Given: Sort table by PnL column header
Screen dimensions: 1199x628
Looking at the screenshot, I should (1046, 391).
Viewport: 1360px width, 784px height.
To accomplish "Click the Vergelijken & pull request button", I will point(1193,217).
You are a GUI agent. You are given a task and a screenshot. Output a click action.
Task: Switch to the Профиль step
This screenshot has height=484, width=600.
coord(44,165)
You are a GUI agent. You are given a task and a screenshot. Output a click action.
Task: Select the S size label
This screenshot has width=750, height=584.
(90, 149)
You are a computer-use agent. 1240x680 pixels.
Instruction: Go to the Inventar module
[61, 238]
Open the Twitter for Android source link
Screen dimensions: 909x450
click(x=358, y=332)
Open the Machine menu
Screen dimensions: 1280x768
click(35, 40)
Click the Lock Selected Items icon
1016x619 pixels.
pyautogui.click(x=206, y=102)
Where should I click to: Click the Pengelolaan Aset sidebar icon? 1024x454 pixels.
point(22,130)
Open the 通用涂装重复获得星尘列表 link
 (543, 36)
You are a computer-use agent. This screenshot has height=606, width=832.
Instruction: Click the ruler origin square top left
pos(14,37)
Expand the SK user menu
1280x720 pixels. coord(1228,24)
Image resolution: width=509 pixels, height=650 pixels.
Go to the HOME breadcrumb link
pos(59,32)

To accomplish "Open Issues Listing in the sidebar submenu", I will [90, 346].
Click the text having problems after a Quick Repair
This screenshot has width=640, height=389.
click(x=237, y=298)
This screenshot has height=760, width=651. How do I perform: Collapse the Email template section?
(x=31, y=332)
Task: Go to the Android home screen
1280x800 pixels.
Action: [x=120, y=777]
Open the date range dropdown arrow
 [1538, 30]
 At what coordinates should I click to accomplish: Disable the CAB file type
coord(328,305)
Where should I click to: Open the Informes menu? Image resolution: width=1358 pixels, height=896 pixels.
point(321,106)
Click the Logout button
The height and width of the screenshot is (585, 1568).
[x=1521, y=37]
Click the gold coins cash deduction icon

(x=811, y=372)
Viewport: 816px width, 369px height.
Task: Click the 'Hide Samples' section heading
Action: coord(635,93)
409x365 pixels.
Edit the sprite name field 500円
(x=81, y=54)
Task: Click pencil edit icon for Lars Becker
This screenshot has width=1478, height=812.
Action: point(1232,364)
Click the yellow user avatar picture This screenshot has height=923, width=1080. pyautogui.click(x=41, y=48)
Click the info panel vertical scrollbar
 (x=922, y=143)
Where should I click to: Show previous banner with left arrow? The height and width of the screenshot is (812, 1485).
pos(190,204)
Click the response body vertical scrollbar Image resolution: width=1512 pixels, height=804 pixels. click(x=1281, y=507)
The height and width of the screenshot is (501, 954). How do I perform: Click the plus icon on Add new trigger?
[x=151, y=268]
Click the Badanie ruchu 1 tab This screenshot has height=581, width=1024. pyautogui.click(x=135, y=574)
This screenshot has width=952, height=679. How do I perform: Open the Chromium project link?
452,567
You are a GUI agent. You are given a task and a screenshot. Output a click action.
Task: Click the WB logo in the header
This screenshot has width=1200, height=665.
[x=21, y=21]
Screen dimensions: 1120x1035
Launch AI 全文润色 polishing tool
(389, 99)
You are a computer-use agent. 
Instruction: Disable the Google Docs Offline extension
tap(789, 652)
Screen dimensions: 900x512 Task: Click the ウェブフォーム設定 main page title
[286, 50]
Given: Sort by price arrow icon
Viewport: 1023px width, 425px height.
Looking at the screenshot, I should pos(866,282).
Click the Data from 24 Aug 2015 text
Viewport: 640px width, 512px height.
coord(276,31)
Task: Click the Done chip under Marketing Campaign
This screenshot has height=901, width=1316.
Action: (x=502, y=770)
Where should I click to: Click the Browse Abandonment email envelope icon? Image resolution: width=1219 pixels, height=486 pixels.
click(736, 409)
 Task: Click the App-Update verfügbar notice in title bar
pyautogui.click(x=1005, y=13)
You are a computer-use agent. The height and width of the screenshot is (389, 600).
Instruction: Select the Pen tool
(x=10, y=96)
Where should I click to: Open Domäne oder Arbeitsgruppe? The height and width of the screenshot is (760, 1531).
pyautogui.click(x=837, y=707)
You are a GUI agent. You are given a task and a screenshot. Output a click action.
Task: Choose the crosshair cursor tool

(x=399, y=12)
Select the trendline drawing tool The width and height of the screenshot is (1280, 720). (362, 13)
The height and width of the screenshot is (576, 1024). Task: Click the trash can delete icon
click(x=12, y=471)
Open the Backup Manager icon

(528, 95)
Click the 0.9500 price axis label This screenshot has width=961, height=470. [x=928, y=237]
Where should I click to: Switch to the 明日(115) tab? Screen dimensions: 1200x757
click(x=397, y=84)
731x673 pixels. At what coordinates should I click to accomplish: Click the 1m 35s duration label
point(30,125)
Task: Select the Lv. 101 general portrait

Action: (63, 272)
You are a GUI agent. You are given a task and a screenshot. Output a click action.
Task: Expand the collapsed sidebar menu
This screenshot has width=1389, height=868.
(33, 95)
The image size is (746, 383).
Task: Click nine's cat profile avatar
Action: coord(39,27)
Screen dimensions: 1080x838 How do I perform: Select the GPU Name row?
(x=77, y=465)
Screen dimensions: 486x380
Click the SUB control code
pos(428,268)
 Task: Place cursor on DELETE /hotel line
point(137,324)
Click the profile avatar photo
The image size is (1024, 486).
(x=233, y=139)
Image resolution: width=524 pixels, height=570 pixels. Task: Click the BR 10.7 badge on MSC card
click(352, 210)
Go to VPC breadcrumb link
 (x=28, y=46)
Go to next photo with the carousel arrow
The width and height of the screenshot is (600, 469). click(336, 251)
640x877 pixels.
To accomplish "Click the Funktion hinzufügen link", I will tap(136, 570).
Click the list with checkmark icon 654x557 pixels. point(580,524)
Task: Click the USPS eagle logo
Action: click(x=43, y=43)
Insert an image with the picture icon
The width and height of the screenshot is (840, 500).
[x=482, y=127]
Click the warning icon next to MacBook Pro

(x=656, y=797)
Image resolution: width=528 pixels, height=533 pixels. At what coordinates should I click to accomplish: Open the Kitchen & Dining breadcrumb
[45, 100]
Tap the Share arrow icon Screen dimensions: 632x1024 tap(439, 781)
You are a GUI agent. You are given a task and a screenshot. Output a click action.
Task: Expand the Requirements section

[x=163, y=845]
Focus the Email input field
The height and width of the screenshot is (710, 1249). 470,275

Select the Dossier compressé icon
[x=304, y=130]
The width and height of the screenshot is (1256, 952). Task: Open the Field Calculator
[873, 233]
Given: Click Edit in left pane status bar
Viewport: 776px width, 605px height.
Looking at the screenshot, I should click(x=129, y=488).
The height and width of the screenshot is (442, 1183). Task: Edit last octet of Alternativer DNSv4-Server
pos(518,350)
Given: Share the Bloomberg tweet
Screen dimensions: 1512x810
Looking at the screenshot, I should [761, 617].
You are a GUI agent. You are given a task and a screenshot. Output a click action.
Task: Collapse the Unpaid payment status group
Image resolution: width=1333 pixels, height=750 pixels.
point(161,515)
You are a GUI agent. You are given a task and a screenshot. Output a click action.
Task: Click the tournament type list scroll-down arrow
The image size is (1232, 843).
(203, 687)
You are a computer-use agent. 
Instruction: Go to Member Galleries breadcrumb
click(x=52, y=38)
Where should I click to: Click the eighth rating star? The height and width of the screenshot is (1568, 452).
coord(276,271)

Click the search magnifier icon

- _TASK DIRECTIONS_: For this exercise, copy all of the material exactly as it stands.

- _ANSWER SPACE_:
Given: Sort table by PnL column header
Screen dimensions: 1199x628
Looking at the screenshot, I should (1046, 391).
Viewport: 1360px width, 784px height.
To accomplish "Click the Vergelijken & pull request button", I will point(1193,217).
You are a GUI agent. You are given a task and a screenshot. Output a click action.
Task: Switch to the Профиль step
This screenshot has height=484, width=600.
coord(44,165)
You are a GUI agent. You are given a task and a screenshot. Output a click action.
Task: Select the S size label
This screenshot has width=750, height=584.
(90, 149)
You are a computer-use agent. 1240x680 pixels.
Instruction: Go to the Inventar module
[61, 238]
Open the Twitter for Android source link
Screen dimensions: 909x450
click(x=358, y=332)
Open the Machine menu
Screen dimensions: 1280x768
click(35, 40)
Click the Lock Selected Items icon
1016x619 pixels.
pyautogui.click(x=206, y=102)
Where should I click to: Click the Pengelolaan Aset sidebar icon? 1024x454 pixels.
point(22,130)
Open the 通用涂装重复获得星尘列表 link
 (543, 36)
You are a computer-use agent. This screenshot has height=606, width=832.
Instruction: Click the ruler origin square top left
pos(14,37)
Expand the SK user menu
1280x720 pixels. coord(1228,24)
Image resolution: width=509 pixels, height=650 pixels.
Go to the HOME breadcrumb link
pos(59,32)

To accomplish "Open Issues Listing in the sidebar submenu", I will [90, 346].
Click the text having problems after a Quick Repair
This screenshot has width=640, height=389.
click(x=237, y=298)
This screenshot has height=760, width=651. How do I perform: Collapse the Email template section?
(x=31, y=332)
Task: Go to the Android home screen
1280x800 pixels.
Action: [x=120, y=777]
Open the date range dropdown arrow
 [1538, 30]
 At what coordinates should I click to accomplish: Disable the CAB file type
coord(328,305)
Where should I click to: Open the Informes menu? Image resolution: width=1358 pixels, height=896 pixels.
point(321,106)
Click the Logout button
The height and width of the screenshot is (585, 1568).
[x=1521, y=37]
Click the gold coins cash deduction icon

(x=811, y=372)
Viewport: 816px width, 369px height.
Task: Click the 'Hide Samples' section heading
Action: coord(635,93)
409x365 pixels.
Edit the sprite name field 500円
(x=81, y=54)
Task: Click pencil edit icon for Lars Becker
This screenshot has width=1478, height=812.
Action: point(1232,364)
Click the yellow user avatar picture This screenshot has height=923, width=1080. pyautogui.click(x=41, y=48)
Click the info panel vertical scrollbar
 (x=922, y=143)
Where should I click to: Show previous banner with left arrow? The height and width of the screenshot is (812, 1485).
pos(190,204)
Click the response body vertical scrollbar Image resolution: width=1512 pixels, height=804 pixels. click(x=1281, y=507)
The height and width of the screenshot is (501, 954). How do I perform: Click the plus icon on Add new trigger?
[x=151, y=268]
Click the Badanie ruchu 1 tab This screenshot has height=581, width=1024. pyautogui.click(x=135, y=574)
This screenshot has width=952, height=679. How do I perform: Open the Chromium project link?
452,567
You are a GUI agent. You are given a task and a screenshot. Output a click action.
Task: Click the WB logo in the header
This screenshot has width=1200, height=665.
[x=21, y=21]
Screen dimensions: 1120x1035
Launch AI 全文润色 polishing tool
(389, 99)
You are a computer-use agent. 
Instruction: Disable the Google Docs Offline extension
tap(789, 652)
Screen dimensions: 900x512 Task: Click the ウェブフォーム設定 main page title
[286, 50]
Given: Sort by price arrow icon
Viewport: 1023px width, 425px height.
Looking at the screenshot, I should pos(866,282).
Click the Data from 24 Aug 2015 text
Viewport: 640px width, 512px height.
coord(276,31)
Task: Click the Done chip under Marketing Campaign
This screenshot has height=901, width=1316.
Action: (x=502, y=770)
Where should I click to: Click the Browse Abandonment email envelope icon? Image resolution: width=1219 pixels, height=486 pixels.
click(736, 409)
 Task: Click the App-Update verfügbar notice in title bar
pyautogui.click(x=1005, y=13)
You are a computer-use agent. The height and width of the screenshot is (389, 600).
Instruction: Select the Pen tool
(x=10, y=96)
Where should I click to: Open Domäne oder Arbeitsgruppe? The height and width of the screenshot is (760, 1531).
pyautogui.click(x=837, y=707)
You are a GUI agent. You are given a task and a screenshot. Output a click action.
Task: Choose the crosshair cursor tool

(x=399, y=12)
Select the trendline drawing tool The width and height of the screenshot is (1280, 720). (362, 13)
The height and width of the screenshot is (576, 1024). Task: Click the trash can delete icon
click(x=12, y=471)
Open the Backup Manager icon

(528, 95)
Click the 0.9500 price axis label This screenshot has width=961, height=470. [x=928, y=237]
Where should I click to: Switch to the 明日(115) tab? Screen dimensions: 1200x757
click(x=397, y=84)
731x673 pixels. At what coordinates should I click to accomplish: Click the 1m 35s duration label
point(30,125)
Task: Select the Lv. 101 general portrait

Action: (63, 272)
You are a GUI agent. You are given a task and a screenshot. Output a click action.
Task: Expand the collapsed sidebar menu
This screenshot has width=1389, height=868.
(33, 95)
The image size is (746, 383).
Task: Click nine's cat profile avatar
Action: coord(39,27)
Screen dimensions: 1080x838 How do I perform: Select the GPU Name row?
(x=77, y=465)
Screen dimensions: 486x380
Click the SUB control code
pos(428,268)
 Task: Place cursor on DELETE /hotel line
point(137,324)
Click the profile avatar photo
The image size is (1024, 486).
(x=233, y=139)
Image resolution: width=524 pixels, height=570 pixels. Task: Click the BR 10.7 badge on MSC card
click(352, 210)
Go to VPC breadcrumb link
 (x=28, y=46)
Go to next photo with the carousel arrow
The width and height of the screenshot is (600, 469). click(336, 251)
640x877 pixels.
To accomplish "Click the Funktion hinzufügen link", I will tap(136, 570).
Click the list with checkmark icon 654x557 pixels. point(580,524)
Task: Click the USPS eagle logo
Action: click(x=43, y=43)
Insert an image with the picture icon
The width and height of the screenshot is (840, 500).
[x=482, y=127]
Click the warning icon next to MacBook Pro

(x=656, y=797)
Image resolution: width=528 pixels, height=533 pixels. At what coordinates should I click to accomplish: Open the Kitchen & Dining breadcrumb
[45, 100]
Tap the Share arrow icon Screen dimensions: 632x1024 tap(439, 781)
You are a GUI agent. You are given a task and a screenshot. Output a click action.
Task: Expand the Requirements section

[x=163, y=845]
Focus the Email input field
The height and width of the screenshot is (710, 1249). 470,275

Select the Dossier compressé icon
[x=304, y=130]
The width and height of the screenshot is (1256, 952). Task: Open the Field Calculator
[873, 233]
Given: Click Edit in left pane status bar
Viewport: 776px width, 605px height.
Looking at the screenshot, I should click(x=129, y=488).
The height and width of the screenshot is (442, 1183). Task: Edit last octet of Alternativer DNSv4-Server
pos(518,350)
Given: Share the Bloomberg tweet
Screen dimensions: 1512x810
Looking at the screenshot, I should [761, 617].
You are a GUI agent. You are given a task and a screenshot. Output a click action.
Task: Collapse the Unpaid payment status group
Image resolution: width=1333 pixels, height=750 pixels.
point(161,515)
You are a GUI agent. You are given a task and a screenshot. Output a click action.
Task: Click the tournament type list scroll-down arrow
The image size is (1232, 843).
(203, 687)
You are a computer-use agent. 
Instruction: Go to Member Galleries breadcrumb
click(x=52, y=38)
Where should I click to: Click the eighth rating star? The height and width of the screenshot is (1568, 452).
coord(276,271)

Click the search magnifier icon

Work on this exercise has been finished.